Pharmaceutical companies argue that high drug prices are required to recuperate the expenses of research and development, but researchers discovered no relationship between the two.
A study published in JAMA Network Open reveals no correlation between high research and development (R&D) costs and high drug prices in the US. The study analyzed 60 new drugs approved by the FDA from 2009 to 2018, and found no association between pharmaceutical corporations’ R&D spending and the prices set for their new drugs. It also discovered no link between a drug’s therapeutic value and its price. The findings contradict the pharmaceutical industry’s argument that high drug prices are necessary to recover R&D investments, a defense commonly used to oppose legislative proposals aimed at reducing drug prices.

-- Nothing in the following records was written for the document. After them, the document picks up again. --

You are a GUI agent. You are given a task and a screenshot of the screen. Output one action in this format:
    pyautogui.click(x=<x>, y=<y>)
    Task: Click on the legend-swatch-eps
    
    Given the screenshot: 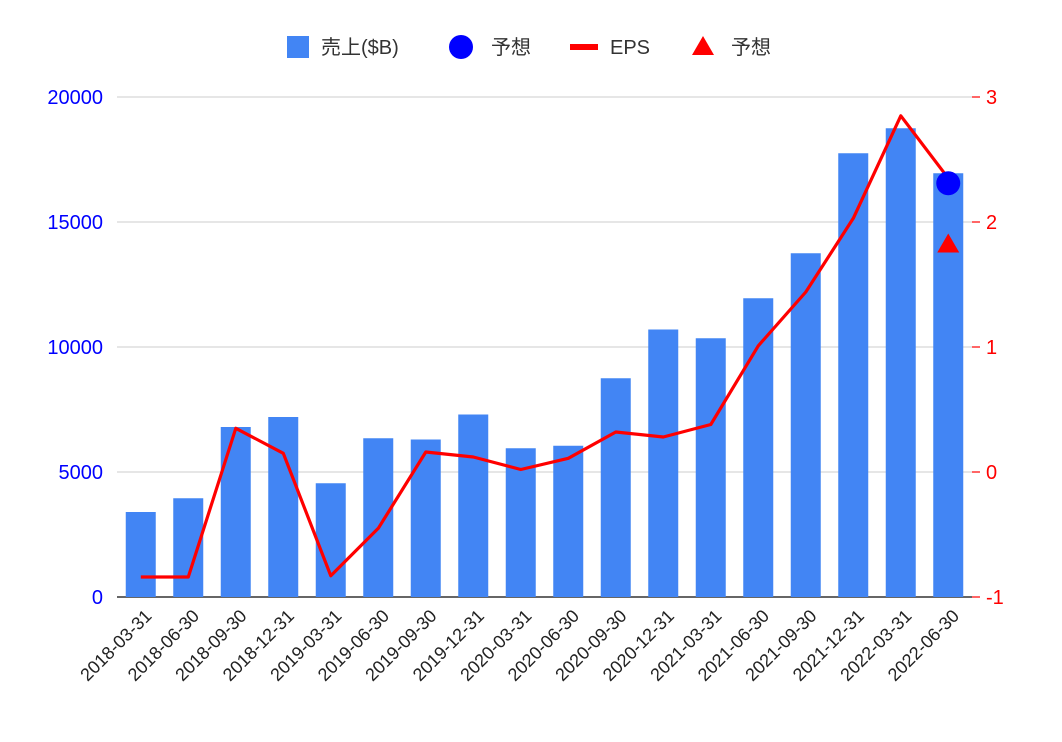 What is the action you would take?
    pyautogui.click(x=584, y=47)
    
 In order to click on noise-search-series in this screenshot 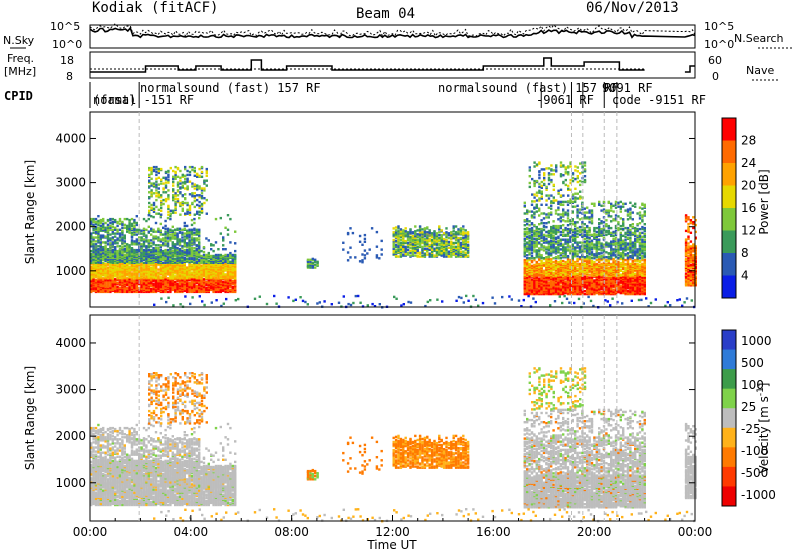, I will do `click(392, 30)`.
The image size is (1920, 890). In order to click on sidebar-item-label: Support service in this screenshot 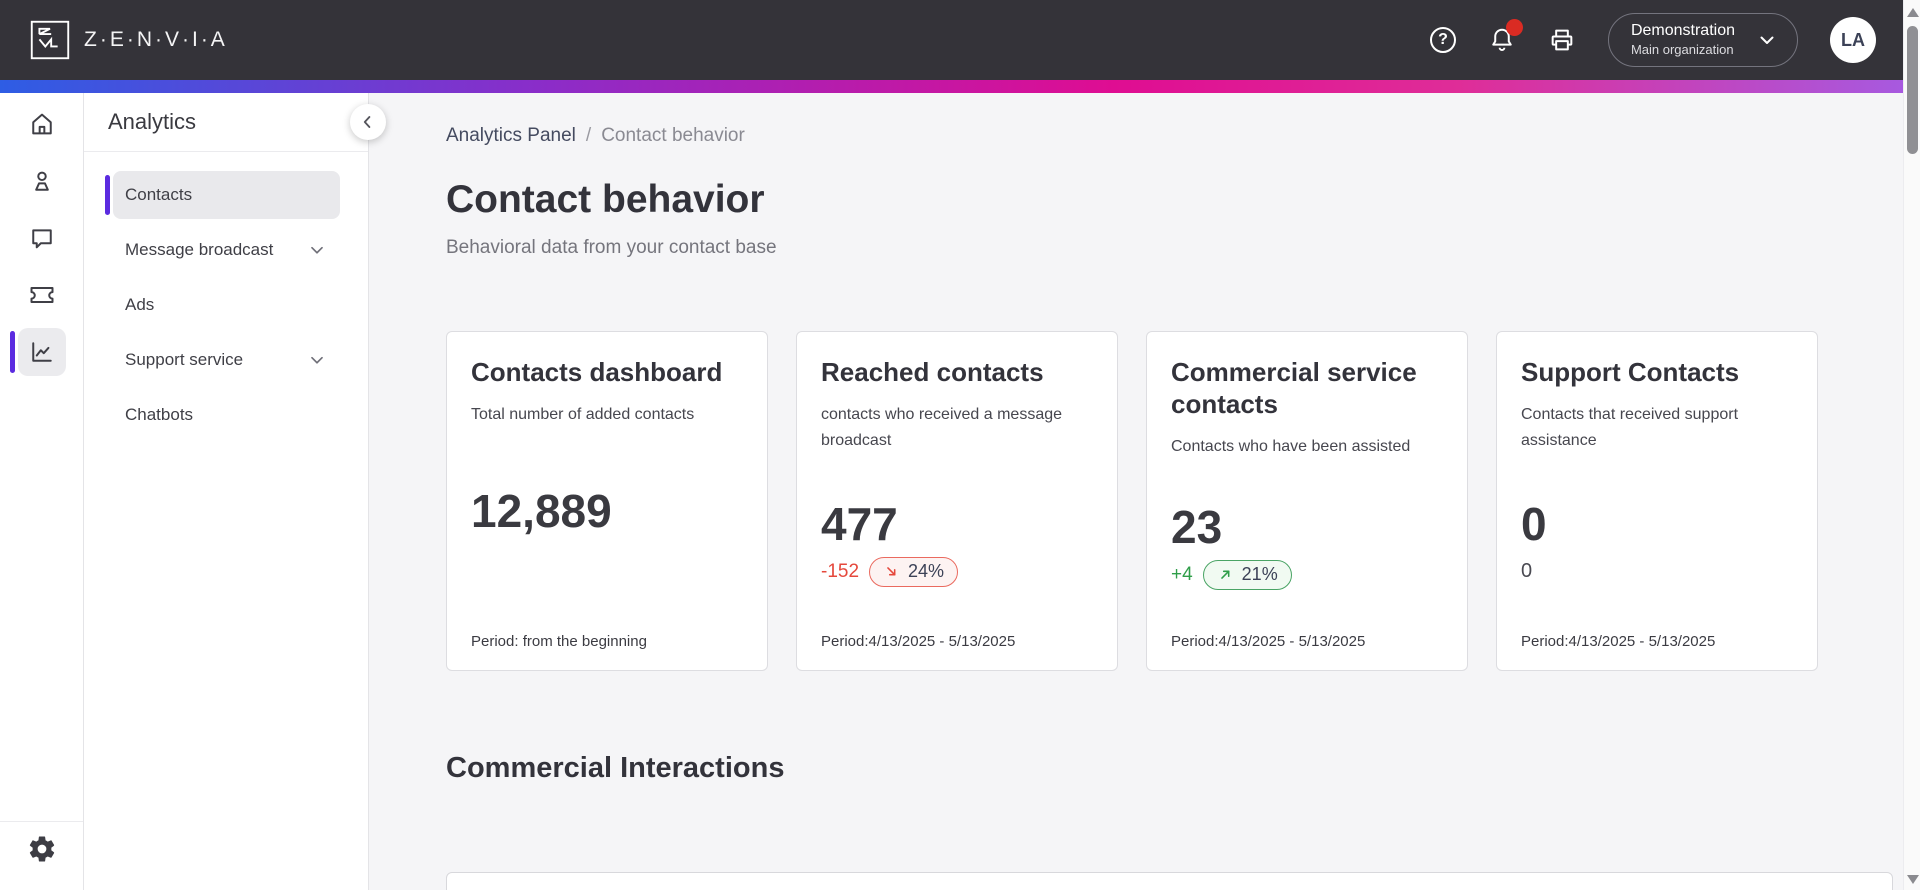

A multinational team of scientists examined whether high R&D (research and development) expenditures account for high drug prices in the United States in the first known study of its kind.
“There is a presumption that high R&D costs justify high drug prices. If that were true, then we’d see a positive association between the two measures,” said first author Olivier Wouters, Ph.D., assistant professor at the London School of Economics and Political Sciences.
But in a paper recently published in the journal JAMA Network Open, Wouters and colleagues from the University of California San Diego’s Skaggs School of Pharmacy and Pharmaceutical Sciences discovered no such association for 60 new drugs approved by the US Food and Drug Administration from 2009 to 2018.
The researchers compared information on drug pricing and R&D expenditures. They discovered no connection between pharmaceutical corporations’ R&D spending and the prices they charge for new drugs. The therapeutic value of a product was also evaluated by the researchers, but they discovered no link between therapeutic value and price.
“Our findings provide evidence that drug companies do not set prices based on how much they spent on R&D or how good a drug is. Instead, they charge what the market will bear,” said senior author Inmaculada Hernandez, PharmD, Ph.D., associate professor at Skaggs School of Pharmacy and Pharmaceutical Sciences.
The Congressional Budget Office estimates that the pharmaceutical sector spent $83 billion on research and development in 2019. It is estimated that companies spend between $1 billion and $3 billion on average to bring a single new product to market. According to the database company Statista, the U.S. pharmaceutical industry earned more than $490 billion in sales in 2019, making up close to half of the worldwide pharmaceutical market.
Americans spend more on prescription drugs per capita than citizens in any other country. In 2019, that worked out to more than $1,200 per person. A 2021 Rand Corporation study found U.S. drug prices were 2.56 times higher than those in 32 comparable countries. A Kaiser Family Foundation Health Tracking Poll published earlier this year found that eight in 10 adults said the cost of prescribed medications was unreasonable.
Legislators in Congress have in recent years introduced numerous proposals intended to apply downward pressure on drug prices. Pharmaceutical companies and trade groups have opposed these reforms, arguing that high drug prices are needed to recover R&D investments.
“If this argument is to be used to justify high prices and oppose measures to curb prescription drug costs, drug companies should supply further data to support their claims that high drug prices are needed to recover R&D investments,” said Hernandez.
Reference: “Association of Research and Development Investments With Treatment Costs for New Drugs Approved From 2009 to 2018” by Olivier J. Wouters, Ph.D., Lucas A. Berenbrok, PharmD, MS, Meiqi He, MS, Yihan Li, BS and Inmaculada Hernandez, PharmD, Ph.D., 26 September 2022, JAMA Network Open.
The study authors acknowledged that the analysis was limited by the small sample size.